Biz düşünmenin ne olduğunu bilmiyoruz. Çıkarımızı sağlamak için yollar ararız, ona da düşünme deriz, bir suçumuzu örtmek için bir takım yalanlar uydururuz, ona da düşünme deriz. Hindi gibi düşünmek de vardır. O türlü düşünmeler için özgürlük gerekli değildir. Övgüler düzen yazar da "ne söylesem beğendiririm büyüklere kendimi'' diye düşünür, öyle düşünmek için özgürlük gerekli değildir. Özgürlüğü gerektiren düşünme, çıkarlarımız, duygularımız ötesinde doğruyu araştırmak olan düşünmedir. Onu da pek göremiyorum."

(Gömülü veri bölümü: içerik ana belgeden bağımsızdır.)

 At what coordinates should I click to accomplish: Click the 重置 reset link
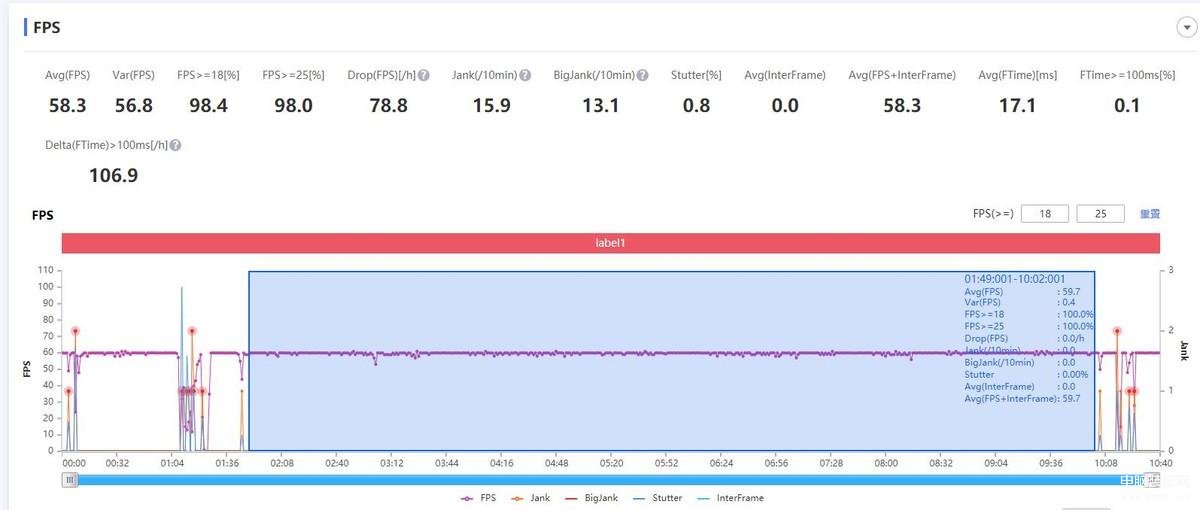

Dilde özleşmenin unutulmaz emekçisi Ataç, özgürlüğün eylemle ilişkisini anlatıyor daha sonra, şöyle diyor:
"... Özgürlük de savaş gibidir, sözle, yırla olmaz, eylemle olur. Bütün sıkıntıları göze alarak düşündüğünü söyleyen, yapan kişi eylemi ile kaçınıyor mu bundan, bilin ki gerçekten duymuyordur özgürlük gereksemesini, gerçekten vurgun değildir o, sevi (aşk) üzerine Mecnun'dan ne duymuşsa onu okumakla yetiniyor."
***
29 eylül cumartesi günü, Konur Sokakta "Dost Sanat Ortamı" salonunda, "Yarın" dergisinin yaşgünü kokteyli vardı. "Yarın" üç yaşını doldurdu, dördüne bastı. Yarın'ı, çokluk gençler çıkarıyor. Ayda bir çıkıyor. Şiire, karikatüre özel bir yer ayırıyor. Bunun yanında, okur mektuplarına, haberlere, inceleme yazılarına, fotoğraflara, öykülere de yer veriyor. Yarın'ın "Üçüncü Yıl Sergisi" bu hafta sonuna dek açık kalacak. "Yarın”cılara uzun bir yaşam diledim...
* * *
"Osmanlıca Yürü..." başlıklı "Ankara Notları"nın sonunda, "17 ağustos cuma akşamı, TV'de Ülkü Beşgül türküler söylüyordu." Türkünün "Kız nişanlın geliyor, kostak kostak yürü..." dizesini, "Kız nişanlın geliyor, Osmanlıca yürü..." diye okudu. "Neden bilmem, yadırgamak geçmedi içimden..." diye yazmıştım. Ülkü Beşgül'le konuştum. "Ben yıllarca ‘kostak kostak...' diye okudum, ancak o gün, basılan notada ‘Osmanlıca yürü’ diye yazıyordu. O nedenle öyle okudum..." dedi. Demek nota, TRT’de değiştirilmiş, sanatçının öyle okuması istenmişti. Yadırgamadım...
Türkünün tümüyse şöyle: "Şu dağları aşmalı / Çifte camız koşmalı / Yar askere gidende / Kiminen buluşmalı? / Var yürü yürü. Kız yürü yürü / Kız nişanlın geliyor / Kostak kostak yürü..."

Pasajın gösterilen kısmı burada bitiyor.